Collected data entries

# # #

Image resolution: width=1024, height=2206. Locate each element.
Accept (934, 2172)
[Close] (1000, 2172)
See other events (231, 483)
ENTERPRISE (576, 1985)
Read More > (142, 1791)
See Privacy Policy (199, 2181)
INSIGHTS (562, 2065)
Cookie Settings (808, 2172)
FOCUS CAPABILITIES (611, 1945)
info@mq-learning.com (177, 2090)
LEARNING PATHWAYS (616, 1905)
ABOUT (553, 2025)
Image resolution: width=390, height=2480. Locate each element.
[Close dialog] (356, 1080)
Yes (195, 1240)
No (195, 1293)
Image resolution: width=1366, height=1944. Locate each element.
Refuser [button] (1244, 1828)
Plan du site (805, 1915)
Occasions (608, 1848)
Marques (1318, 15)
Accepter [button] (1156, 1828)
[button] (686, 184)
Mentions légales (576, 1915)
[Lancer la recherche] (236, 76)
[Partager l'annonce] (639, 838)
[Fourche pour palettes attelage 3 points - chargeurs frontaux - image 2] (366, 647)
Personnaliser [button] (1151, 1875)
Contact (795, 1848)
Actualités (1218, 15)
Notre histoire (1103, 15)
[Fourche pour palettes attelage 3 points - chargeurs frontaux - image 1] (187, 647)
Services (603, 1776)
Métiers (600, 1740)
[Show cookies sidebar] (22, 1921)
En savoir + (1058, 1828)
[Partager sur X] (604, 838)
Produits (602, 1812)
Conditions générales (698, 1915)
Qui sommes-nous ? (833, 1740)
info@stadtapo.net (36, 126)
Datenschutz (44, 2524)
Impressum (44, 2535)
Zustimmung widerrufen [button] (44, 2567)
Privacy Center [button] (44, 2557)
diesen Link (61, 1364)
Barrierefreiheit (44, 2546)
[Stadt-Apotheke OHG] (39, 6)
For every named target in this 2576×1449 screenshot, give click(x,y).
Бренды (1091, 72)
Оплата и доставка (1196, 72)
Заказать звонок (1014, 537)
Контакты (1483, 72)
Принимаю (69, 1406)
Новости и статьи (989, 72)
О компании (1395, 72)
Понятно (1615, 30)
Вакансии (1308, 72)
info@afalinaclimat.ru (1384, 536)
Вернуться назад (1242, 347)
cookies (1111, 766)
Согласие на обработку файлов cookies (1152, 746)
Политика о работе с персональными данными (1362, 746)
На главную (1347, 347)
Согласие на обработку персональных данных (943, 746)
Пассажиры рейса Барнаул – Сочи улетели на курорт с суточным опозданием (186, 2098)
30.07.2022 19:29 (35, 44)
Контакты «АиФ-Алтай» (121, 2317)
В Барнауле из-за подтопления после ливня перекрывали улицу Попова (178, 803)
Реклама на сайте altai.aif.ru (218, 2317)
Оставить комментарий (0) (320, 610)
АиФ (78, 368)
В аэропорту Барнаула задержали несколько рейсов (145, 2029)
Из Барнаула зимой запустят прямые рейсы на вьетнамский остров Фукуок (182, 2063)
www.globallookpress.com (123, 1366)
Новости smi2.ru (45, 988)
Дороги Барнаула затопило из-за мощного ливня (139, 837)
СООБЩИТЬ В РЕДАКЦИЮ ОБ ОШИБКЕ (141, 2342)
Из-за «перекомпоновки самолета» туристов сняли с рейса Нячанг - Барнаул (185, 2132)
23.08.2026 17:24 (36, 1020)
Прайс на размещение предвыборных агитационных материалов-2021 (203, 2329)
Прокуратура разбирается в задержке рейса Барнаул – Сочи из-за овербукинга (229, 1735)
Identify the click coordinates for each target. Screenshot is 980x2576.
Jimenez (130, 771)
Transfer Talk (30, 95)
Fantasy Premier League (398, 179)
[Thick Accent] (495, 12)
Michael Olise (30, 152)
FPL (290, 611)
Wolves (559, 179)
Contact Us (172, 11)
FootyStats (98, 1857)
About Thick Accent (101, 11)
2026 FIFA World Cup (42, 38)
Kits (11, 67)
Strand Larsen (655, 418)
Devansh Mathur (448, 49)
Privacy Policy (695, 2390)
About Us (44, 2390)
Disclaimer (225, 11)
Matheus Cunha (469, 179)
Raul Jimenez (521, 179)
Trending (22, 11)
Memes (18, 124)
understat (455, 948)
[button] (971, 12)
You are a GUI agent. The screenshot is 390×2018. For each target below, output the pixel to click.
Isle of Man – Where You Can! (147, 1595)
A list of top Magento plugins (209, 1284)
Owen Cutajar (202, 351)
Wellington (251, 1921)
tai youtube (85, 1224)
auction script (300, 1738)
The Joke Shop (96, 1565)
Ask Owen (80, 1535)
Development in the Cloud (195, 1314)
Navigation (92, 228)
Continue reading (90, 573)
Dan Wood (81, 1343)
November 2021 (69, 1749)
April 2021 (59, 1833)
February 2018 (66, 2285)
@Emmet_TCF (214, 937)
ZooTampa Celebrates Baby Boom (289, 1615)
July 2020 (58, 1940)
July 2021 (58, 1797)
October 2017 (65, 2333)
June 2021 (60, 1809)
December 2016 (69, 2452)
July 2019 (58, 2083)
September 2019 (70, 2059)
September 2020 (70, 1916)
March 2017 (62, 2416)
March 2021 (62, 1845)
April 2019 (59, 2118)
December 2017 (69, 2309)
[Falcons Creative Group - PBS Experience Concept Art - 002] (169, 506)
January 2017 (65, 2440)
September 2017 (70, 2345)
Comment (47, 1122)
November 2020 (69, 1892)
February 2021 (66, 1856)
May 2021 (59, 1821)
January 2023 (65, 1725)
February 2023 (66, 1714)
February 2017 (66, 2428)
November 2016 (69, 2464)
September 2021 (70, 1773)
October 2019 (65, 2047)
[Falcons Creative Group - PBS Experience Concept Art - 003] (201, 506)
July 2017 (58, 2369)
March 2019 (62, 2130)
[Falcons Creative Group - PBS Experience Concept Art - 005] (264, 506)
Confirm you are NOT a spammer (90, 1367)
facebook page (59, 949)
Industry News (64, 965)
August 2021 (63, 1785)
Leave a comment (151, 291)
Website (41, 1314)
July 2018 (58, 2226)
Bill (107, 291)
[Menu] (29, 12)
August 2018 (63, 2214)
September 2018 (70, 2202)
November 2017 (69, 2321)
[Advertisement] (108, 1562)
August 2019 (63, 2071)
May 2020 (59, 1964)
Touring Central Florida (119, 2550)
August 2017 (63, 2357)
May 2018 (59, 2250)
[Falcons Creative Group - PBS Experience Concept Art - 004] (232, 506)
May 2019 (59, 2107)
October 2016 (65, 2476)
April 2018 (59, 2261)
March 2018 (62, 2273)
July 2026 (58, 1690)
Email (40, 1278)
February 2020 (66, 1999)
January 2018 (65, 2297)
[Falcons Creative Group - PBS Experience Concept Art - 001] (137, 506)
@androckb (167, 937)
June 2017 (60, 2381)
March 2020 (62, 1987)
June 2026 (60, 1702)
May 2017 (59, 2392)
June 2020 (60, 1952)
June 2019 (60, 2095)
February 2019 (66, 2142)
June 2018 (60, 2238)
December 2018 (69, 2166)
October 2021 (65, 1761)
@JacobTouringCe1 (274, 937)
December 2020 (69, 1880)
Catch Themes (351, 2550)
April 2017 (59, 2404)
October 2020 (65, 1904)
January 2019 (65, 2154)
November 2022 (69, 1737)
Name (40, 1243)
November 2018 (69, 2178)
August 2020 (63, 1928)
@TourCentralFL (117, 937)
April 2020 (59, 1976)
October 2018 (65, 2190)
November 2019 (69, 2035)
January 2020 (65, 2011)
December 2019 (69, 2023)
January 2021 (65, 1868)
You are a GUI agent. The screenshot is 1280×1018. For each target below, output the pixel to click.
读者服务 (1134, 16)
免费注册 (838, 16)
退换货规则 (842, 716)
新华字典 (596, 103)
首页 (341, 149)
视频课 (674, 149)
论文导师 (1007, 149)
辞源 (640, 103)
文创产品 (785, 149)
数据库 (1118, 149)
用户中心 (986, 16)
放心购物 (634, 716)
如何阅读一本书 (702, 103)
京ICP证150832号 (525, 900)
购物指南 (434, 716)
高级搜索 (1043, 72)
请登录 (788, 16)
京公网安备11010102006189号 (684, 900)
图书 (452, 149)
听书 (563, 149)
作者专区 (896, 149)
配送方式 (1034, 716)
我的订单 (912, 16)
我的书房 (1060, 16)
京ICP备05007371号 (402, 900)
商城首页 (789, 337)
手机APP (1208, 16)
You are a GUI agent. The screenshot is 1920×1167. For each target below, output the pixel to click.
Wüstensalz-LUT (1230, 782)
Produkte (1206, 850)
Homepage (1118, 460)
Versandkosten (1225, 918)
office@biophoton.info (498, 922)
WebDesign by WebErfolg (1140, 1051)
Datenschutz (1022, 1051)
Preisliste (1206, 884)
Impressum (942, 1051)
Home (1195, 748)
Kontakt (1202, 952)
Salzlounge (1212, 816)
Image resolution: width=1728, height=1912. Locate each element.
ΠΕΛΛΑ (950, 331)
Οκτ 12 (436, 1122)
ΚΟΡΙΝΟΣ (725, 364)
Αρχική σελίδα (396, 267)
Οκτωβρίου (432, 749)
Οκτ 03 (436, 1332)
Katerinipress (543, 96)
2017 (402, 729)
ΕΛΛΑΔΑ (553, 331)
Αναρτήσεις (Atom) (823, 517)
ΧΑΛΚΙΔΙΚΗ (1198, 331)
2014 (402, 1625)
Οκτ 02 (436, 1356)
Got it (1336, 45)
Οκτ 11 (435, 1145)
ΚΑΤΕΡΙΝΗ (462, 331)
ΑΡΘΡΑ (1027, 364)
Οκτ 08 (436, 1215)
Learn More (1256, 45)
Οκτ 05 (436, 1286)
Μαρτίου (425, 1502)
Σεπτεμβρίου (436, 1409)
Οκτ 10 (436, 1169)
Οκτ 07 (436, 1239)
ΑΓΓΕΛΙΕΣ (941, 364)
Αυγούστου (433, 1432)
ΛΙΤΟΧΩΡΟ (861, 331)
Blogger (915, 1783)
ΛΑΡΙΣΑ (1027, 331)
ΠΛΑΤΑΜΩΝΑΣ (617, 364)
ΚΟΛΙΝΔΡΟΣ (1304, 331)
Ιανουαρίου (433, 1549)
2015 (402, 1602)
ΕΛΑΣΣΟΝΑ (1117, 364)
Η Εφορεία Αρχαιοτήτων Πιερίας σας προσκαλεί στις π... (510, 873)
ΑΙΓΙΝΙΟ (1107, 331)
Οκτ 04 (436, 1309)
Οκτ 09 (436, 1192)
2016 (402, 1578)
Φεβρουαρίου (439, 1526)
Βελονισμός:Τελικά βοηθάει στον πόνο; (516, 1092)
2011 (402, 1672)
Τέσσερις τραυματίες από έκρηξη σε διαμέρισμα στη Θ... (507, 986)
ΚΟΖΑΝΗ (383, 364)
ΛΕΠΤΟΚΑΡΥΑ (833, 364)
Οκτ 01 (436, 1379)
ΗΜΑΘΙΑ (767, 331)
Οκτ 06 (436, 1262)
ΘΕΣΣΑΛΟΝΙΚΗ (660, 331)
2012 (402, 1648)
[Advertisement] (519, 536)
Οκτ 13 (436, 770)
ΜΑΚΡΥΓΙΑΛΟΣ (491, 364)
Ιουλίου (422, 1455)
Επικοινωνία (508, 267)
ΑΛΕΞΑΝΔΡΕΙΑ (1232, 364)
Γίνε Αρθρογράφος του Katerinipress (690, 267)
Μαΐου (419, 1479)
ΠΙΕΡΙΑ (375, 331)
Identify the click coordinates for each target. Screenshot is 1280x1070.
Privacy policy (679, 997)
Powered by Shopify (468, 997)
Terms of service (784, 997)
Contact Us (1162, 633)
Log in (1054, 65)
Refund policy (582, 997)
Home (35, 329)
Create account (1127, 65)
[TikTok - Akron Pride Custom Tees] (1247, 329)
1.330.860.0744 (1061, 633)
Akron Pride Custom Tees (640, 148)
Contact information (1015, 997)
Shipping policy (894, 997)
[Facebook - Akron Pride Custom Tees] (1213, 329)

# # #

**ASSIGNMENT:** Up to and including the line that holds "Métiers (600, 1740)", reproduce the records above exactly from their first line, and give nothing else.

**REPLY TO THE EXERCISE:**
Image resolution: width=1024, height=2206. Locate each element.
Accept (934, 2172)
[Close] (1000, 2172)
See other events (231, 483)
ENTERPRISE (576, 1985)
Read More > (142, 1791)
See Privacy Policy (199, 2181)
INSIGHTS (562, 2065)
Cookie Settings (808, 2172)
FOCUS CAPABILITIES (611, 1945)
info@mq-learning.com (177, 2090)
LEARNING PATHWAYS (616, 1905)
ABOUT (553, 2025)
Image resolution: width=390, height=2480. Locate each element.
[Close dialog] (356, 1080)
Yes (195, 1240)
No (195, 1293)
Image resolution: width=1366, height=1944. Locate each element.
Refuser [button] (1244, 1828)
Plan du site (805, 1915)
Occasions (608, 1848)
Marques (1318, 15)
Accepter [button] (1156, 1828)
[button] (686, 184)
Mentions légales (576, 1915)
[Lancer la recherche] (236, 76)
[Partager l'annonce] (639, 838)
[Fourche pour palettes attelage 3 points - chargeurs frontaux - image 2] (366, 647)
Personnaliser [button] (1151, 1875)
Contact (795, 1848)
Actualités (1218, 15)
Notre histoire (1103, 15)
[Fourche pour palettes attelage 3 points - chargeurs frontaux - image 1] (187, 647)
Services (603, 1776)
Métiers (600, 1740)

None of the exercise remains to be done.